Getting Started with Philosophy of Religion

Where does one start with this topic? To me, all these types of serious discussions start with Wikipedia. They seem to always give me a good high-level view of the topic at hand.

Philosophy of religion is “the philosophical examination of the central themes and concepts involved in religious traditions.

The philosophy of religion differs from religious philosophy in that it seeks to discuss questions regarding the nature of religion as a whole, rather than examining the problems brought forth by a particular belief system. It is designed such that it can be carried out dispassionately by those who identify as believersor non-believers

Source: Wikipedia

Editor’s Note: Since I don’t want to keep repeating it several time throughout our discussions, I am shortening the phrase “philosophy of religion” to POR.

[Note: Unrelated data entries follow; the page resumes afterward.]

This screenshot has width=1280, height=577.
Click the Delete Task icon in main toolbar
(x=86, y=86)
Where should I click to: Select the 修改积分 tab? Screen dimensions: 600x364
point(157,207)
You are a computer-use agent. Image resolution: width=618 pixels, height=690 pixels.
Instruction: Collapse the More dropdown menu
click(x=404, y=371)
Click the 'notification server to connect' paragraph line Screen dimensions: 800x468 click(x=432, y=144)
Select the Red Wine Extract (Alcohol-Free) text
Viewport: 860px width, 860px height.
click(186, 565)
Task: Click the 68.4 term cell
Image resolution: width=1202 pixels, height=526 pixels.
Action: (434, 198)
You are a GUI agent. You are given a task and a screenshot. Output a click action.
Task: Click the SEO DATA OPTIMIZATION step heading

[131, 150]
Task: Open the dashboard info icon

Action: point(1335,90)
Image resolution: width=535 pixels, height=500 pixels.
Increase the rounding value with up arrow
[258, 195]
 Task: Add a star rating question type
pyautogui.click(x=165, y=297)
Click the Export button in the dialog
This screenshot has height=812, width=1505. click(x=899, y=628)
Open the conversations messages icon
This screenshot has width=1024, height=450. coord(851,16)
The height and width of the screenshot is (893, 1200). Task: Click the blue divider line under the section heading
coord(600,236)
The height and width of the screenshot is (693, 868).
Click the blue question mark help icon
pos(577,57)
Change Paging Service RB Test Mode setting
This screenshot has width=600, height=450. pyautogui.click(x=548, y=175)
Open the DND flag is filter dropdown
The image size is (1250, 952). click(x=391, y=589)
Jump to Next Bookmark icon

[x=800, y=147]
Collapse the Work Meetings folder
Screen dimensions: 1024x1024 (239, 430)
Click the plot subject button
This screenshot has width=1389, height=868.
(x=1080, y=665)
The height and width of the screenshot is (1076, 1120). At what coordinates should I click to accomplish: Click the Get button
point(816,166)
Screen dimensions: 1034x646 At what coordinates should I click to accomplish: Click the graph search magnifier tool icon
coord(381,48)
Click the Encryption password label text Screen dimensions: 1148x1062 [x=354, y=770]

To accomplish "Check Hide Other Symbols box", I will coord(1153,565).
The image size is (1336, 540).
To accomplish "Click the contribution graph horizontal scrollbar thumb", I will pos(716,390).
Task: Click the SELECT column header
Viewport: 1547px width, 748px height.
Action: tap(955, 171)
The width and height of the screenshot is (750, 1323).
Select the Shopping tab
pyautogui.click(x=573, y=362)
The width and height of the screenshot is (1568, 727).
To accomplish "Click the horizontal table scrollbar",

In addition to the quote above what I have learned so far tells me that POR is very different from religious studies in that where philosophy generally tries to be both critical and comprehensive, whereas religion is comprehensive but almost always excludes any critical assessment.  Most religions do attempt to offer at least their general view of all of life and the universe and to their answers to most, if not all, of the most basic questions.

The answers offered by religion are rarely subject to the careful scrutiny of reason and logic. Many times religious beliefs defy logic and seem to be unreasonable.  Religion has its basis in belief.  Philosophy, on the other hand, is a critic of all belief and belief systems. 

To sum it up, theological discussions occur within the context of a particular religious tradition, whereas philosophical discussions aim to transcend the boundaries between traditions so as to treat all of them as objectively as possible.

Most of the posts going forward will be gleaned from what others say of the subject. I will try to limit my personal thoughts and feelings about what I have reported until the end of the post and they will be identified as shown above

Summing up my initial feelings about what I said here, I pretty much only have personal experiences with Christianity so that is the framework from which I currently think. I hope, via this series, to be able to broaden my view of spirituality in the coming months.

I don’t know but I suspect that most Protestant denominations pretty much detest philosophers from trying to logically think of what their religion is about. I know many Lutherans think of the Catholic church as the “enemy” and the Pope as almost the anti-Christ. And they think of most outside of Christianity even worse. That is not a good starting point for Coexistence, is it?

I need to spend some time either validating that belief or dispelling these negative feelings.